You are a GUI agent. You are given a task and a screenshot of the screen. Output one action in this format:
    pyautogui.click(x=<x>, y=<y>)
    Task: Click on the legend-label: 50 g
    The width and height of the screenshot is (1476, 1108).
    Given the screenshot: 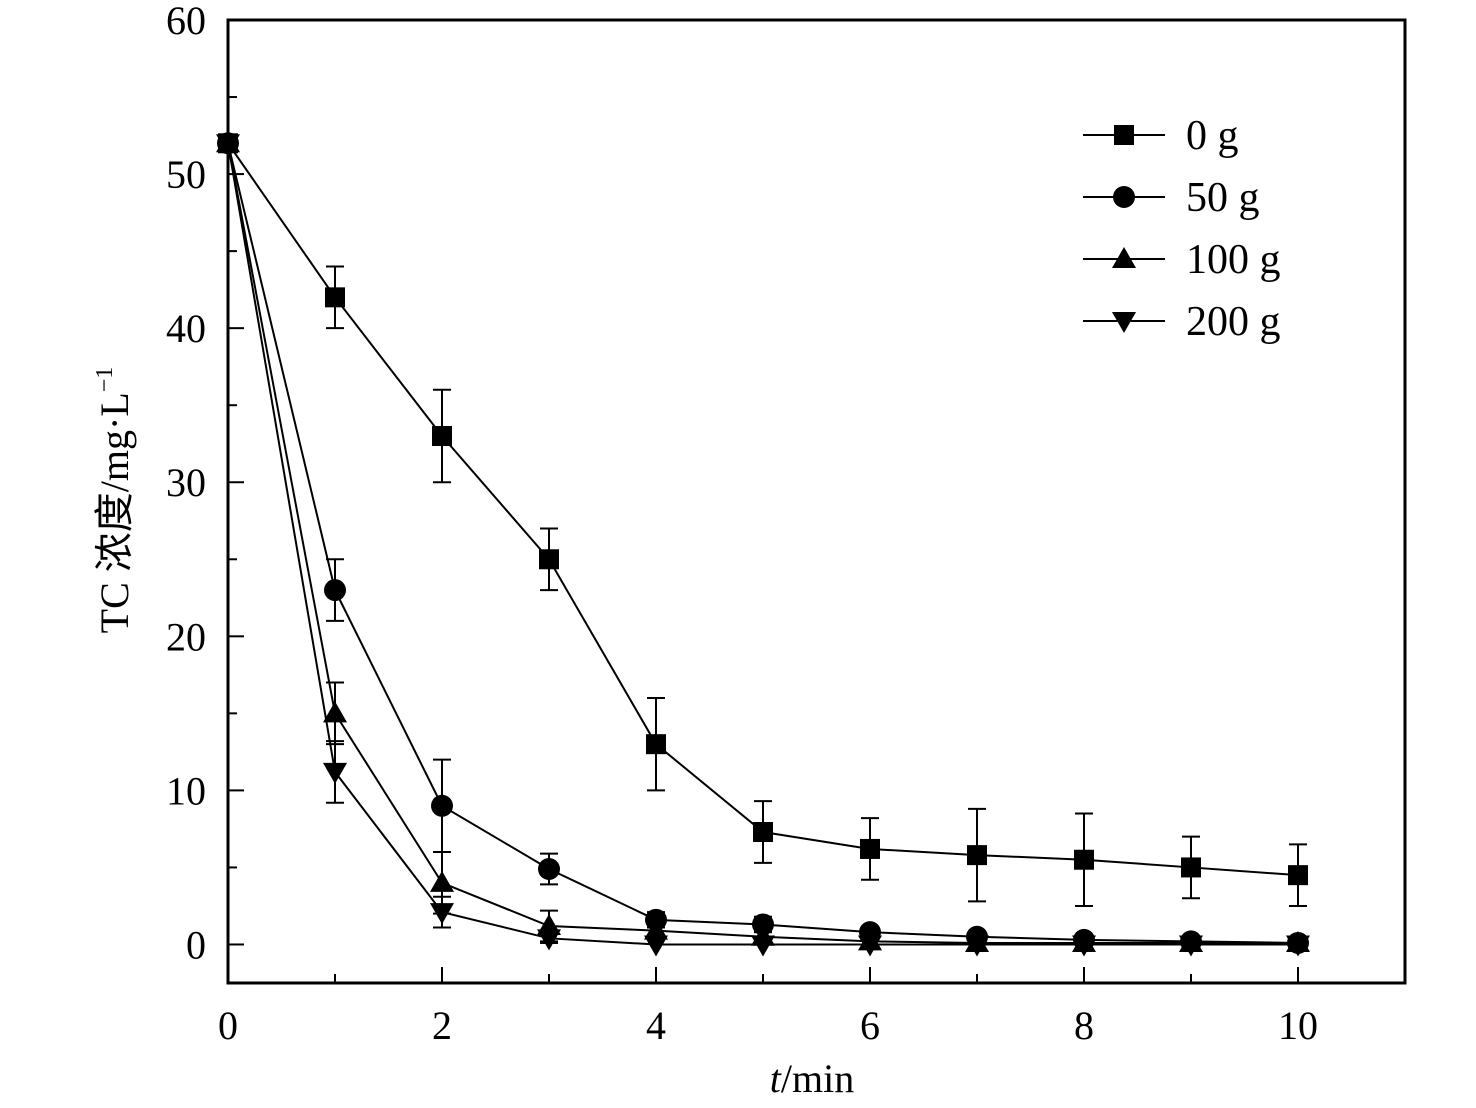 What is the action you would take?
    pyautogui.click(x=1223, y=198)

• Task item: Reproduce the listing from its first line up to and including the line with "The width and", changing "legend-label" to "axis-label" and leaving everything else as it is.

• Your solution:
You are a GUI agent. You are given a task and a screenshot of the screen. Output one action in this format:
    pyautogui.click(x=<x>, y=<y>)
    Task: Click on the axis-label: 50 g
    The width and height of the screenshot is (1476, 1108).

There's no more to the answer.